Author Topic: tfm-tex-0x15.trid.xml for TeX Font Metric; variant with lh=0x15h  (Read 445 times)

jenderek

  • Sr. Member
  • ****
  • Posts: 375
Hello trid users,

some days ago i looked at the content of an exotic CD-ROM. There are also
stored samples which are misidentified. The samples have TFM file name suffix

There exist other variants. So in this session i will handle only variant with
lh=0x15. I will explain later what this means.

So i run trid utility on my TFM samples with lh=0x15h. The samples are not
recognized. Many are described as "Unknown!". For not unknown samples i get
many different descriptions, but all are wrong (see appended trid-v-old.txt in
output). I get many dozens of such TFM samples. It took some time to get dozen
of non TFM samples which matches the misidentified TFM samples.

For comparison reason i also run the file format identification utility DROID
(See https://sourceforge.net/projects/droid/). Here the samples are also not
recognized and here i got no false description.

For comparison reason i also run file command (version 5.45) on such
samples. Here all samples are not recognized and not described as "TeX font
metric data". Many are described as "data". Unfortunately i get for some
samples also other descriptions.  (see appended file-5.45.txt in output). For
theses TFM samples here mime type application/x-tex-tfm is not shown (see
appended file-i-5.45.txt in output). Here no file name suffix is shown (see
appended file-tex-ext-5.45.txt in output).

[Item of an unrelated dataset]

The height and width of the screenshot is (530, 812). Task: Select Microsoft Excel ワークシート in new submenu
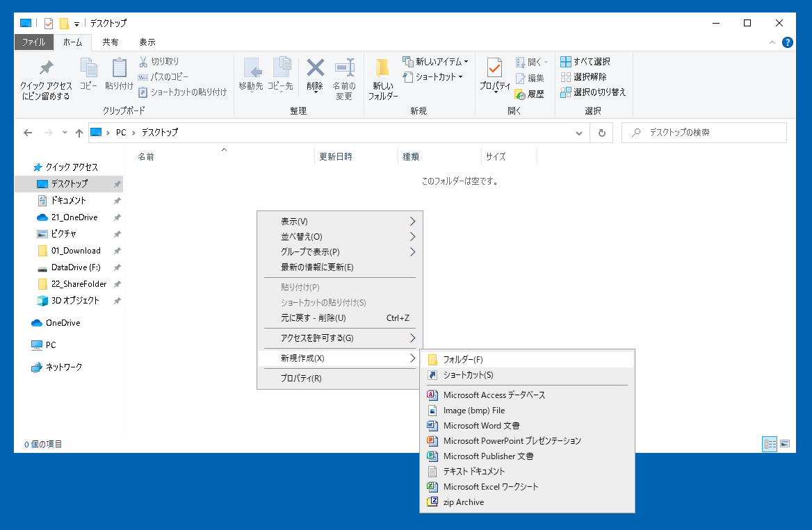(x=490, y=487)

Luckily i found page about TeX Font Metrics on file formats archive team web
site and on Wikipedia. So i use the first because the Wikipedia link is there
also mentioned and furthermore link to download samples are here listed. So
the reference URL in new definition is expressed by line like:
 <RefURL>http://fileformats.archiveteam.org/wiki/TeX_Font_Metrics/RefURL>

So i run tridscan on my samples to generate tfm-tex-0x15.trid.xml.  Afterwards
i tried to understand the generated constructs and look if these are always
true. According to specification the six-word (24-byte) file header contains
twelve unsigned 16-bit integers which describes general TFM characteristics
(the length of the file, the range of character codes contained in the font,
and the size of each of the tables). According to specification i patched file
command ( See appended file.tmp in output).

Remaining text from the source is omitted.